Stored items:
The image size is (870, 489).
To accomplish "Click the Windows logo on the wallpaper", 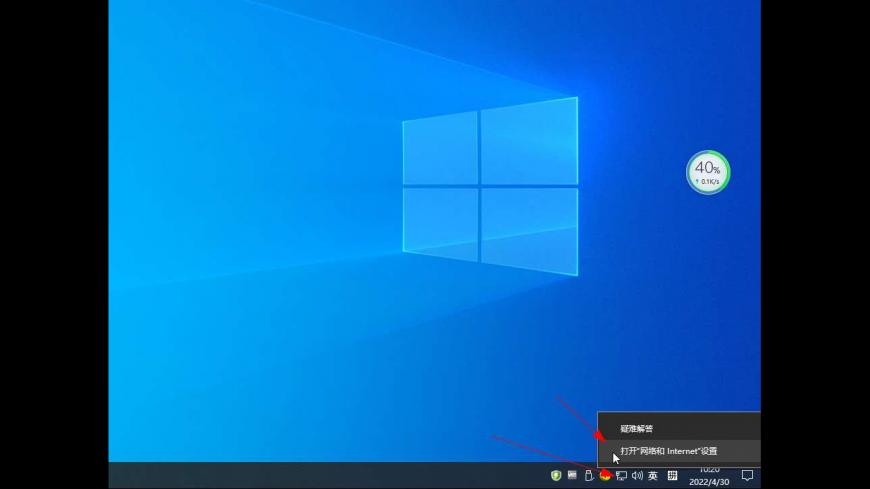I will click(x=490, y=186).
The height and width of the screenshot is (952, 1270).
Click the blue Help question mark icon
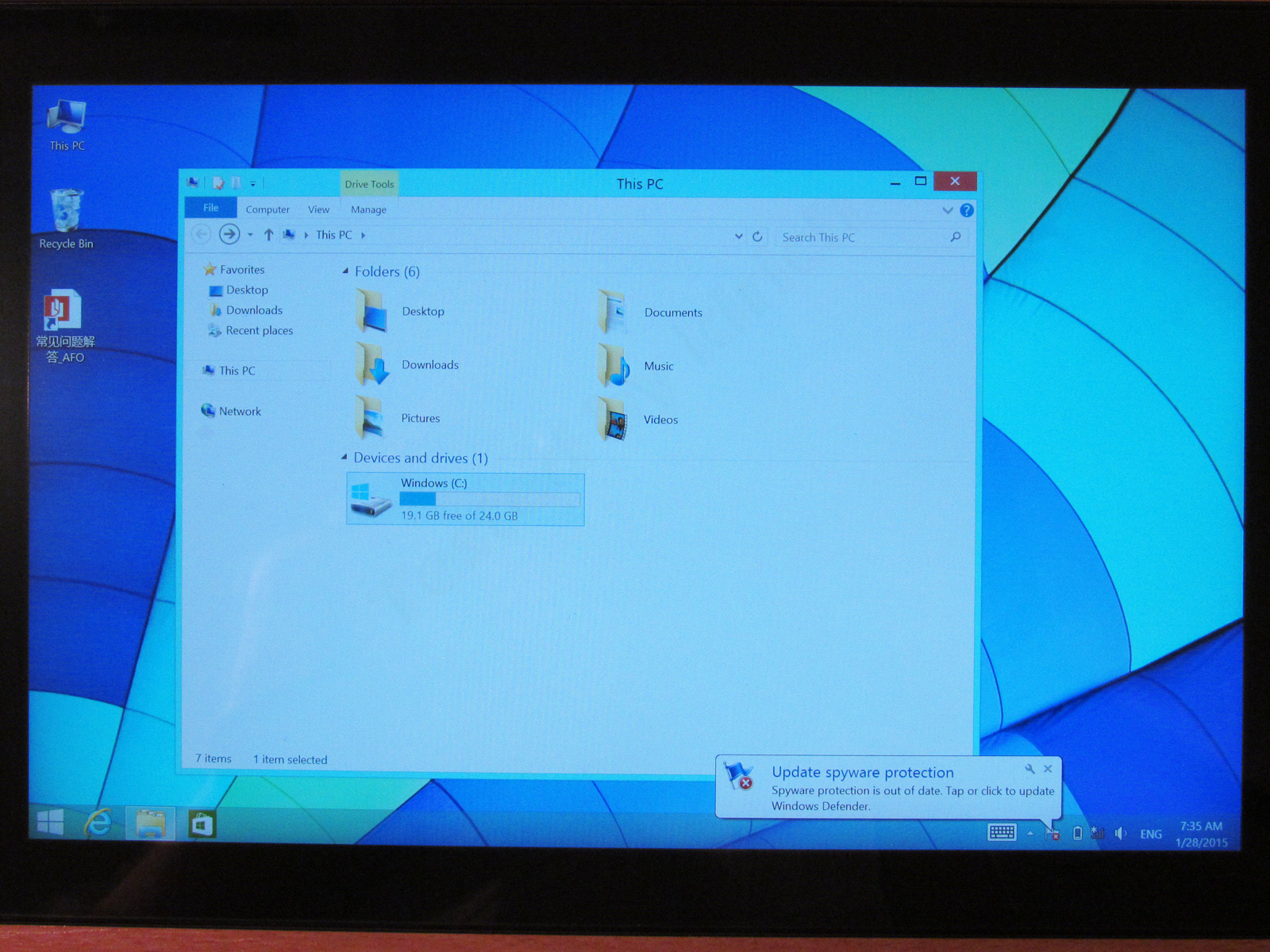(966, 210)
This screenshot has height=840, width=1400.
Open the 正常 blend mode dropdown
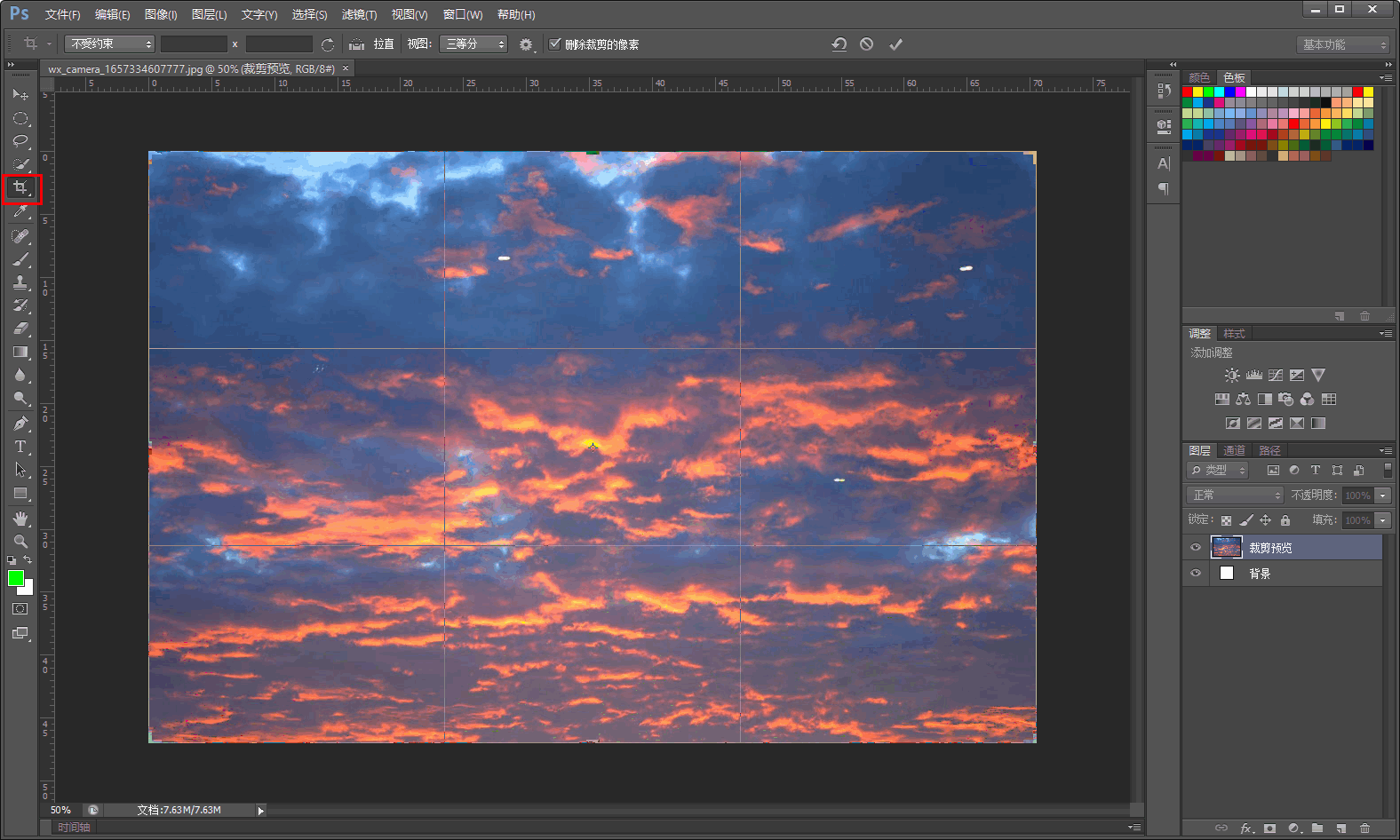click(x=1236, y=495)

### WHAT YOU NEED TO DO
Begin at the line that contains "This screenshot has height=840, width=1400." and transcribe exactly, and only, each line through the final line of the data above, both included; the pictures do not go in.

### EXERCISE ANSWER
This screenshot has height=840, width=1400.
Open the 正常 blend mode dropdown
click(x=1236, y=495)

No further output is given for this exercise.